Having the backend deployed to Azure under a work subscription came with a few downsides to begin with:
- I had to manually build my app and upload it to Azure; being behind a subscription I couldn’t connect CI/CD using my GitHub
- Visibility was limited to my work computer
These two points have put a nail in the progression of the backend, there’s not been any updates to the code since the first lot of deployments. It’s hard to add incremental changes when you know you’re going to have to manually deploy it, and it’s hard to add any changes at all when you don’t have good visibility on potential improvements.
I sat down this morning with the intention of rewriting the backend from a node, socket.js app to a dotnet core app using SignalR. I wrote a couple lines of code and then came to the startling realisation that I may well just be making work for myself. Due to the lack of visibility, I have no idea whether the backend needs anything, let alone rewriting. Let’s just get this deployed to Heroku and see what’s what.
This was too easy…
Heroku has come on a long way since I last used it. I created a new Heroku app and connected my Github repo to it. I added the node.js build pack, clicked deploy, it didn’t work. The problem is that Heroku expects your package.json to be at the root directory, mine isn’t as my repo hosts the front and the backend. I had to create a separate package.json which pointed to the server app for Heroku’s benefit:
{
"name": "planfree.dev",
"version": "1.0.0",
"description": "For deployment to heroku",
"main": "index.js",
"scripts": {
"start": "node server/index.js",
"postinstall": "npm install --prefix server/"
},
"repository": {
"type": "git",
"url": "git+https://github.com/LukeGarrigan/planfree.dev.git"
},
"author": "",
"license": "ISC",
"homepage": "https://github.com/LukeGarrigan/planfree.dev#readme"
}
This was a bit of a faff, most of the competitors allow you to specify a root directory or at least configure some initial commands, but it’s not the end of the world.

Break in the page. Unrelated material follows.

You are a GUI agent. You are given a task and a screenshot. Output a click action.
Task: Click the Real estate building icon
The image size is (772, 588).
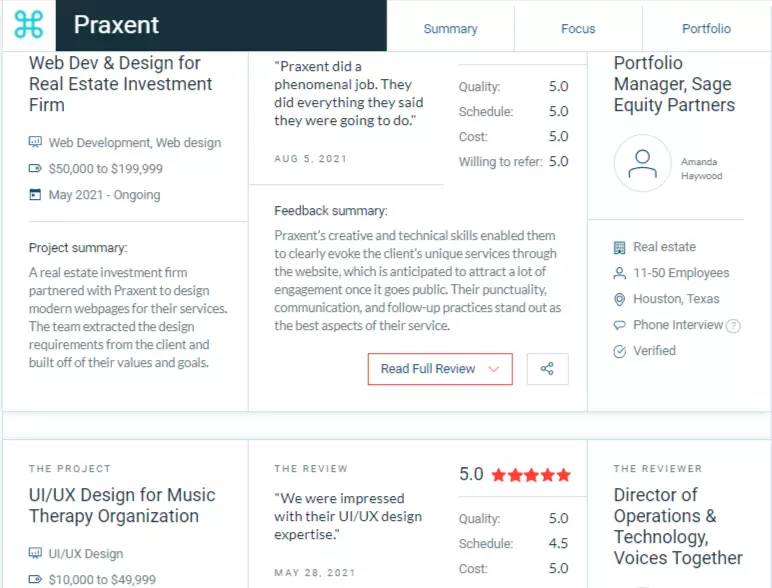point(619,247)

The only config I had to change was updating the Netlify app to point to the new server and set some environment variables for the server to point back to the host.

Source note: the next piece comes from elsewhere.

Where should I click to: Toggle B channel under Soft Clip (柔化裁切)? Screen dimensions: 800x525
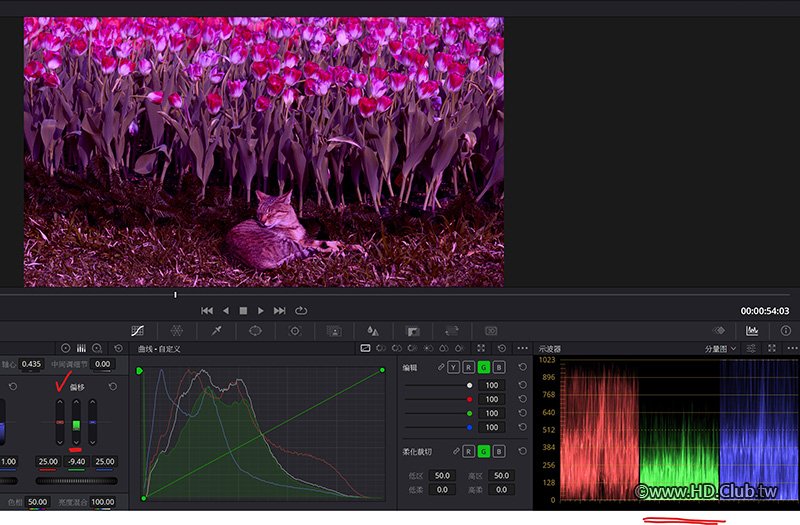click(498, 452)
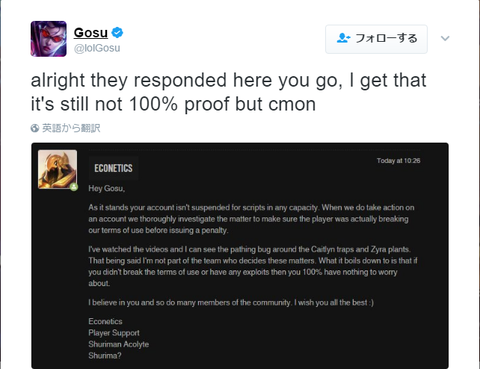This screenshot has height=369, width=480.
Task: Click the globe translate icon
Action: (35, 128)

I thought there would at least be some CORs fun and games, but it looks like Heroku is open by default.
it deployed.
And now we have some metrics!

The only downside to this is that I’m going to have to pay ~$7 per month. I’d be curious if there are any free always-on ways to deploy a node app out there
With all this newfound visibility at my fingertips, I look forward to not making any improvements to the backend.